Non esiste solo la Carta Atlantica, ci sono altri documenti. La Risoluzione 59 dell’assemblea generale dell’Onu del 14 dicembre 1946, con la quale si afferma che la libertà di informazione è un diritto fondamentale dell’uomo ed implica il diritto di raccogliere, trasmettere e pubblicare notizie; la Conferenza sulla libertà dell’informazione di Ginevra, organizzata dalle Nazioni Unite. Successivamente è intervenuta la Dichiarazione universale dei diritti dell’uomo, approvata nel 1948 a New York, che non è un atto vincolante, e la Convenzione europea per la salvaguardia dei diritti dell’uomo e delle libertà fondamentali, che ha visto la luce a Roma il 4 novembre 1950, nonché il Patto internazionale di New York sui diritti civili e politici del 16 e 19 dicembre 1966.

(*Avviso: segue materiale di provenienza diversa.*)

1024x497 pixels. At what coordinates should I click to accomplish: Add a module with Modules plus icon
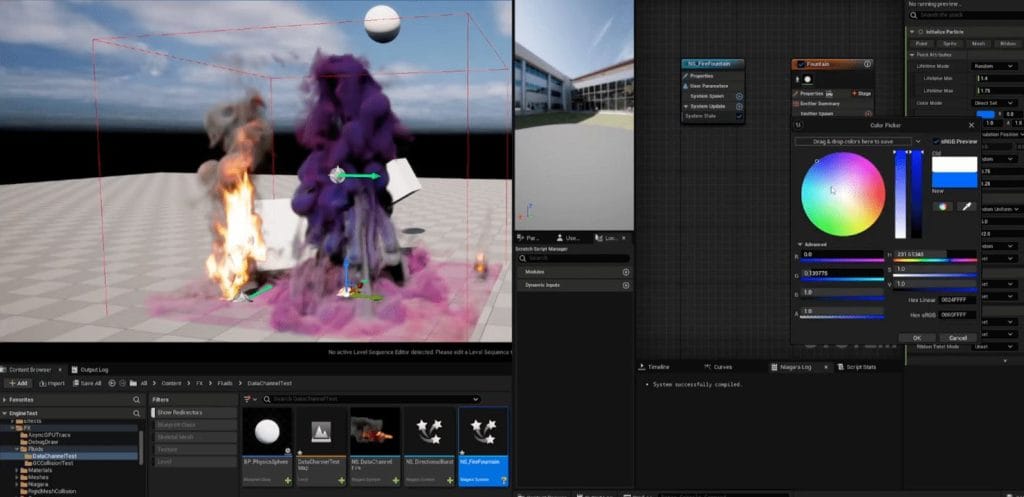click(626, 272)
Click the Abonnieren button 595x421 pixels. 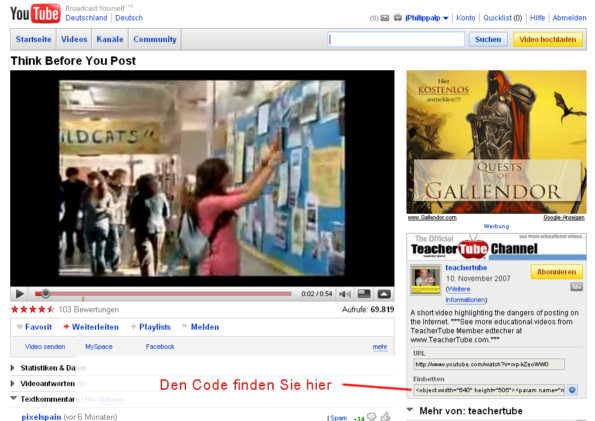pos(556,272)
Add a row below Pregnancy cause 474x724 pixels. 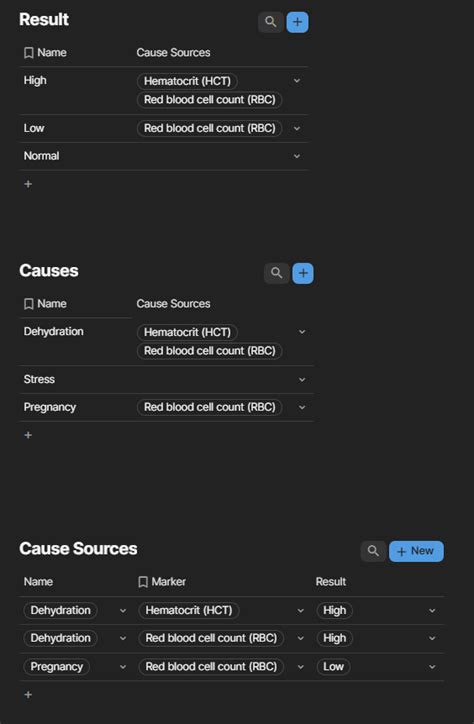[x=28, y=435]
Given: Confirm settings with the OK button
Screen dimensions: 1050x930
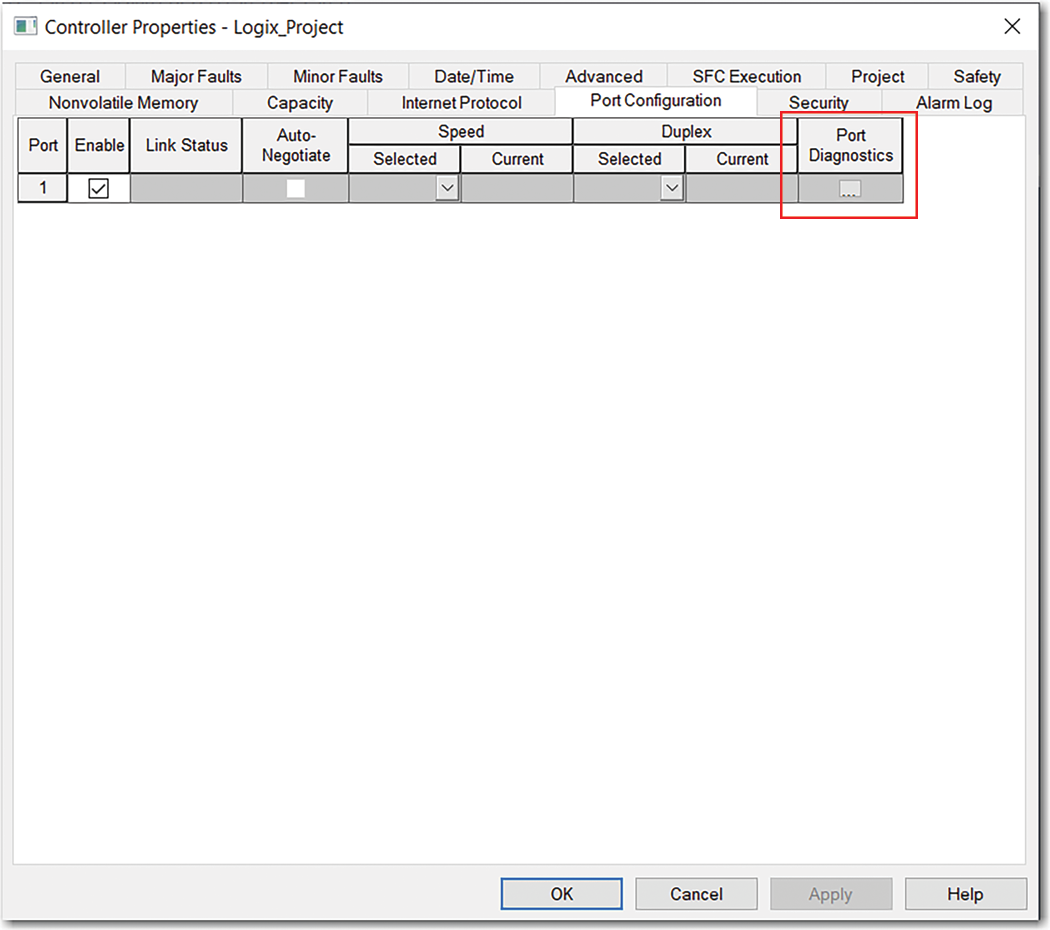Looking at the screenshot, I should tap(560, 894).
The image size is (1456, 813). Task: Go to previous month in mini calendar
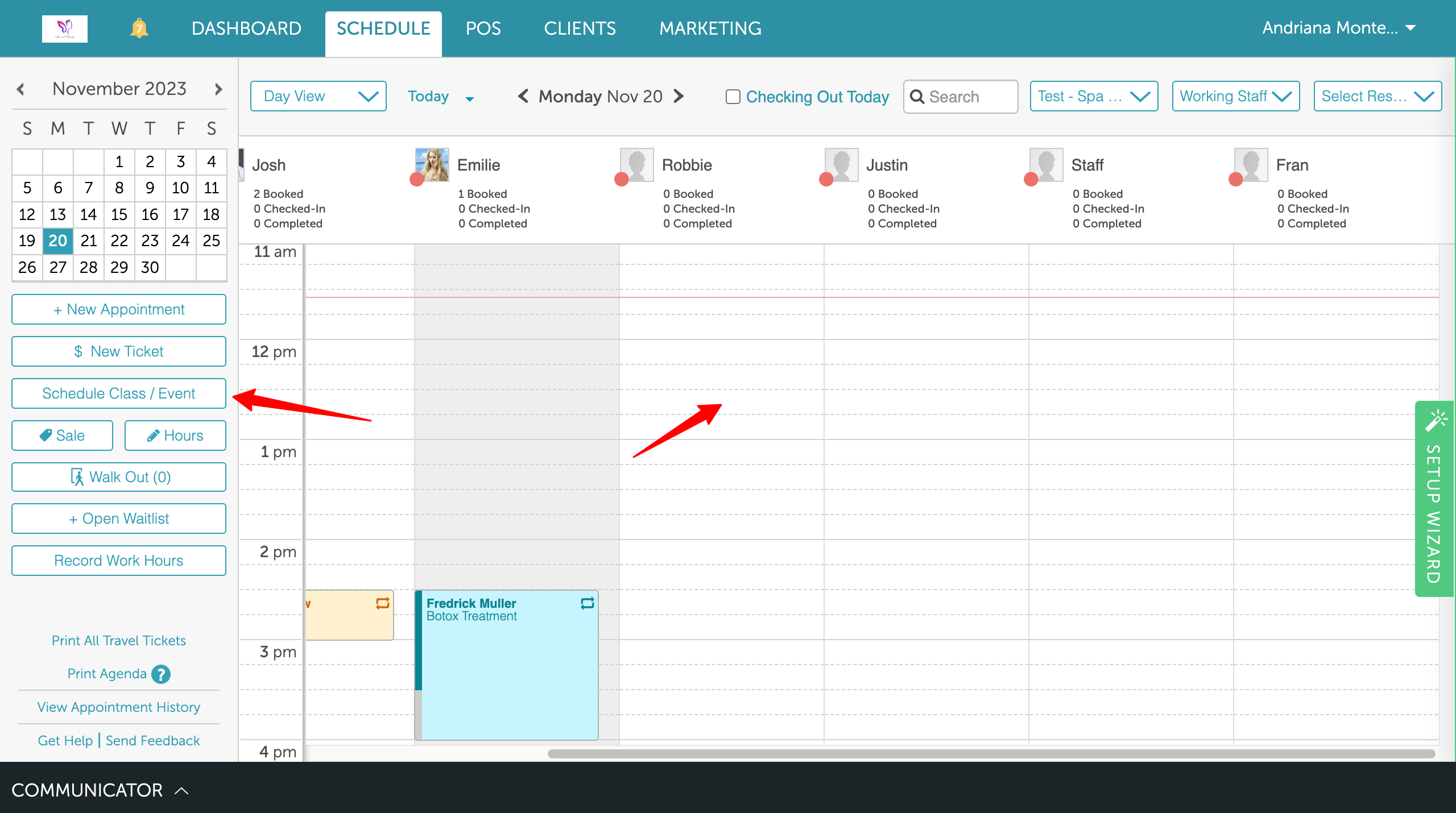[x=21, y=89]
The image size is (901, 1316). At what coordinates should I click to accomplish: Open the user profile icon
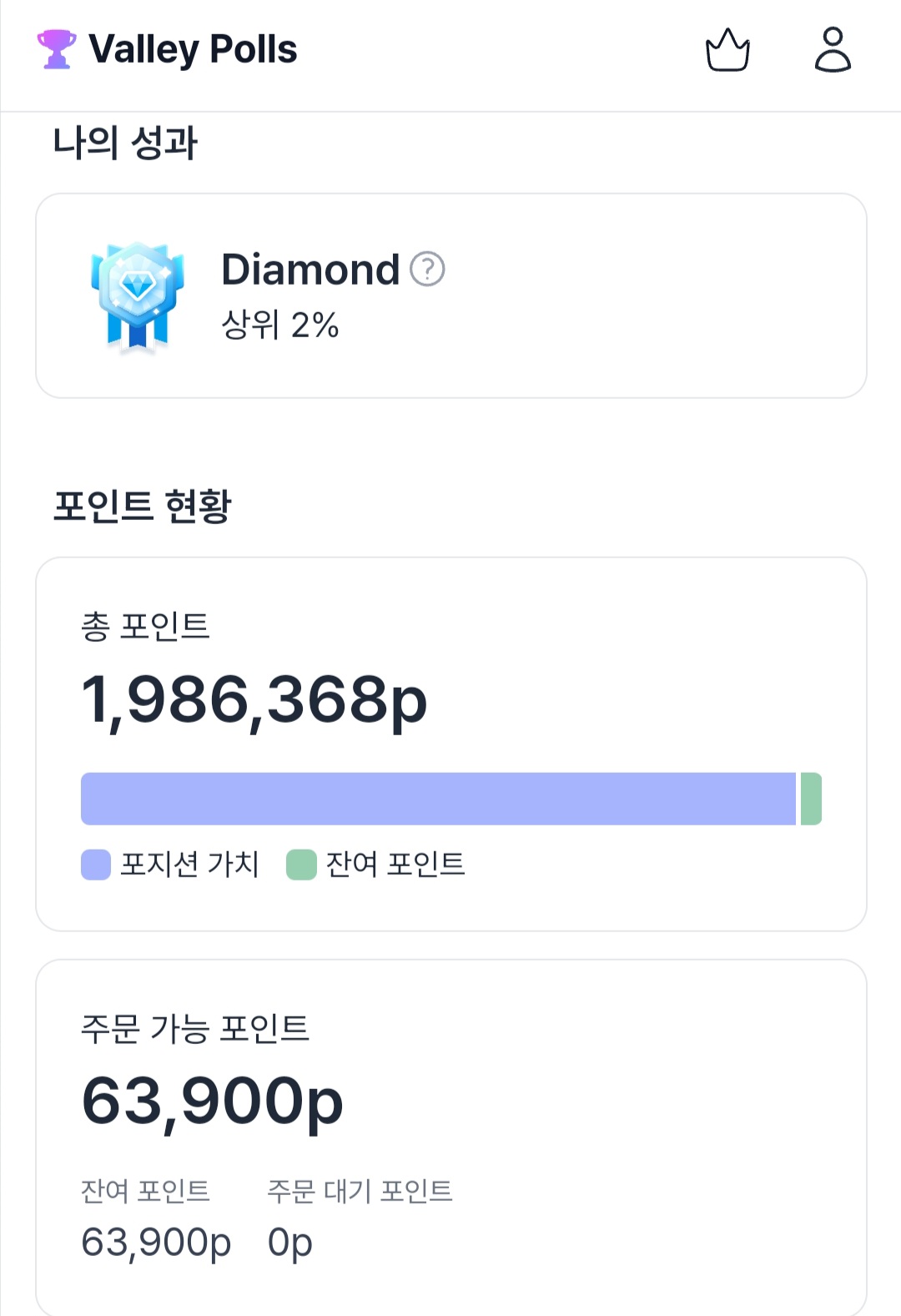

Ad adiuvandum il primo emendamento della Costituzione degli Stati Uniti 1791 (il Congresso non farà alcuna legge che istituisca una religione di Stato o vieti il libero esercizio del culto; o che limiti la libertà di parola o di stampa) e l’articolo 11 della prima Costituzione della Repubblica francese (La libera circolazione dei pensieri e delle opinioni è uno dei diritti più preziosi dell’uomo; tutti i cittadini possono dunque parlare, scrivere, stampare liberamente salvo a rispondere dell’abuso di queste libertà nei casi determinati dalla legge), nonché la “Carta di Bogotà”, “La convenzione americana sui diritti umani”, sottoscritta il 28 novembre 1969 a San José (Costa Rica) e infine la “Carta dei diritti fondamentali dell’Unione Europea”. Da non dimenticare la Risoluzione adottata dal Consiglio per i diritti umani delle Nazioni Unite in data 6 luglio 2012 sulla promozione, protezione e l’esercizio dei diritti dell’uomo su internet (Marina Castellaneta: “La libertà di stampa nel diritto internazionale ed europeo”. Cacucci Editore).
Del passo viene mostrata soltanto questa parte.